── DATA
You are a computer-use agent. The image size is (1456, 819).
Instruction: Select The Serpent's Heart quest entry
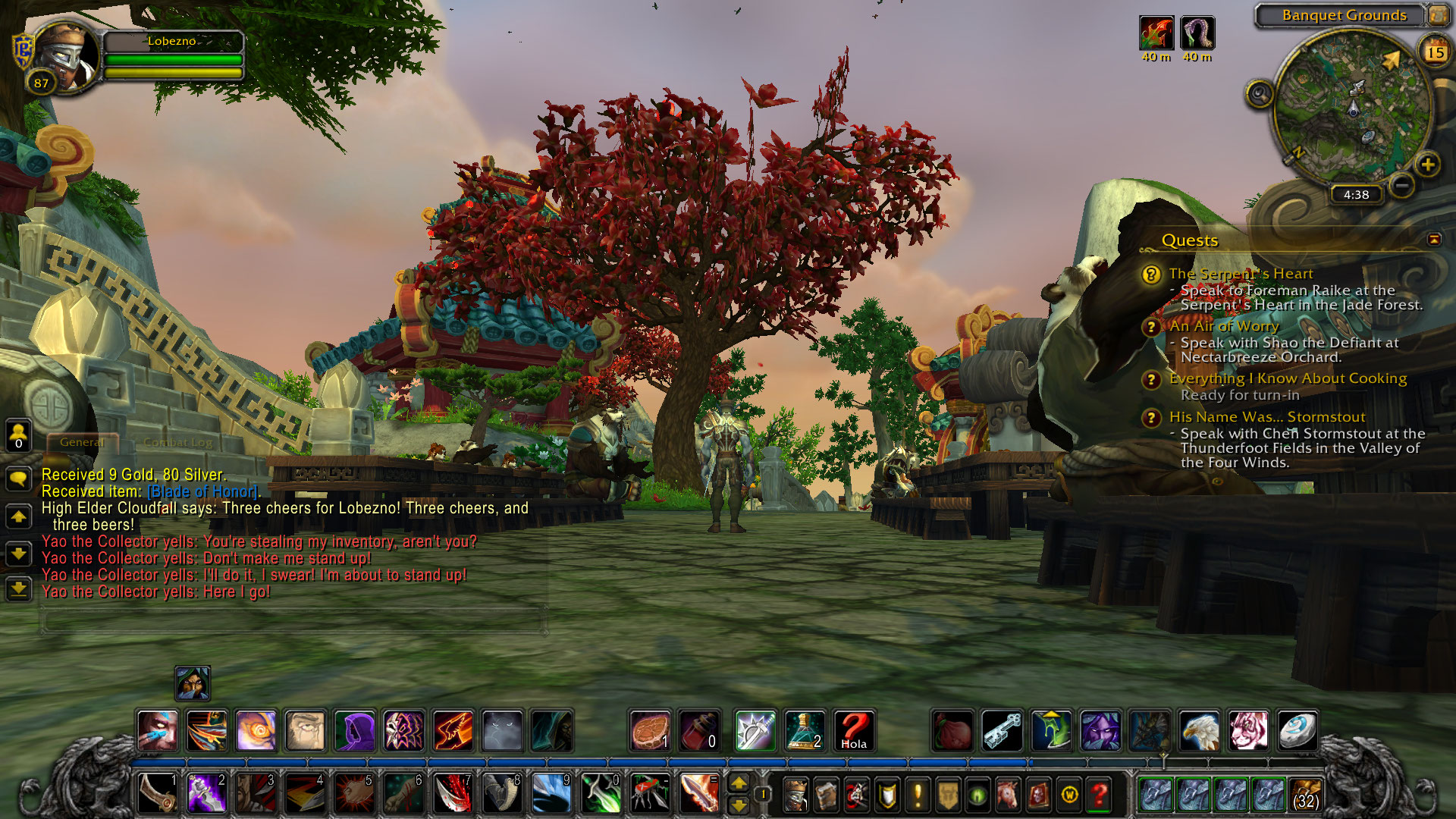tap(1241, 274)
────
── DATA
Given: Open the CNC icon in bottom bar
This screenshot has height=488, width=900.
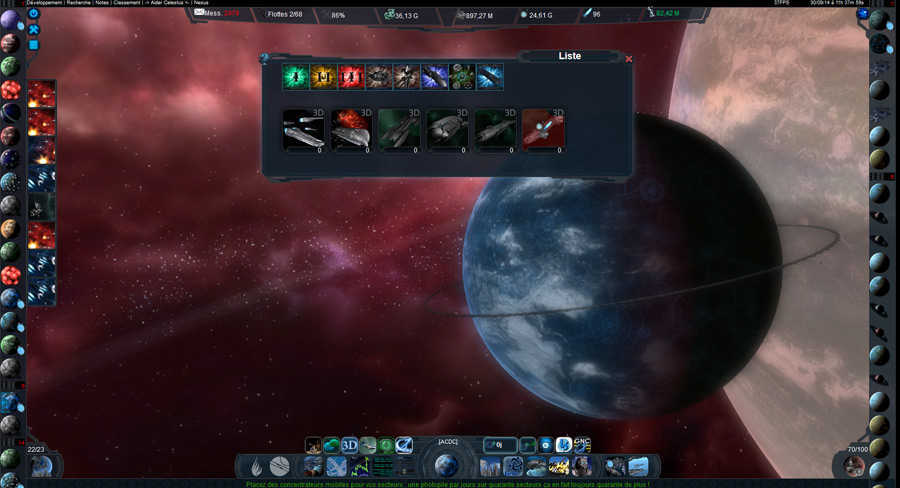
────
── DATA
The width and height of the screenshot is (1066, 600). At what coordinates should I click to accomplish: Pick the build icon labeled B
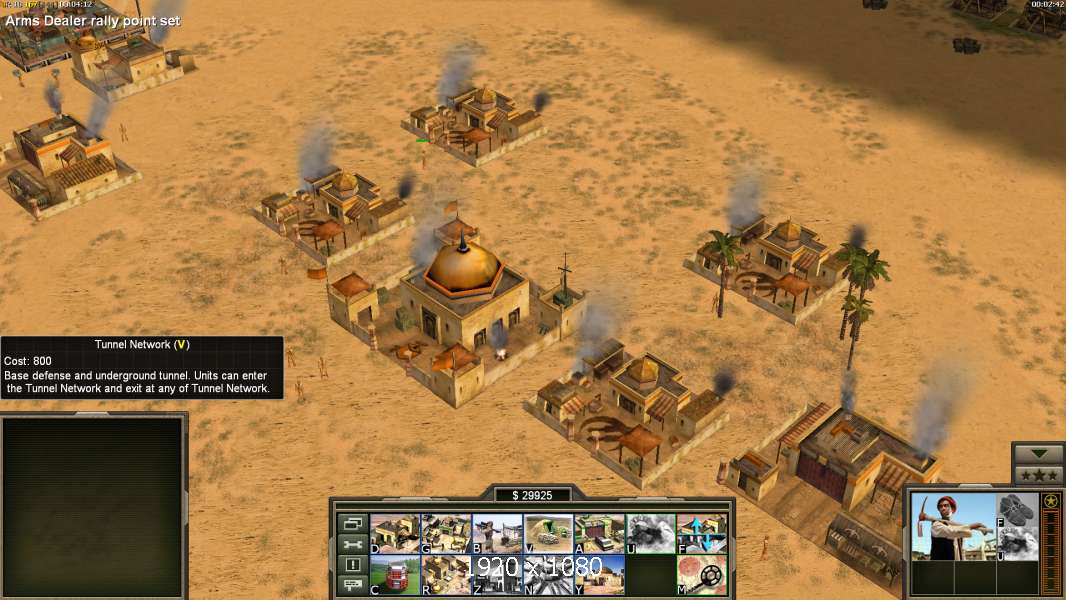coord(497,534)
────
== PROBLEM ==
Can you reproduce the items in full, starting with the line that contains "You are a computer-use" and going on through the line that contains "tap(1241, 274)", with each answer coordinate multiplied by 0.35 and rounded to a whole number, halves rounded up? Leave the pictures out of your answer.

== TASK RESULT ==
You are a computer-use agent. The image size is (1456, 819).
Instruction: Select The Serpent's Heart quest entry
tap(434, 96)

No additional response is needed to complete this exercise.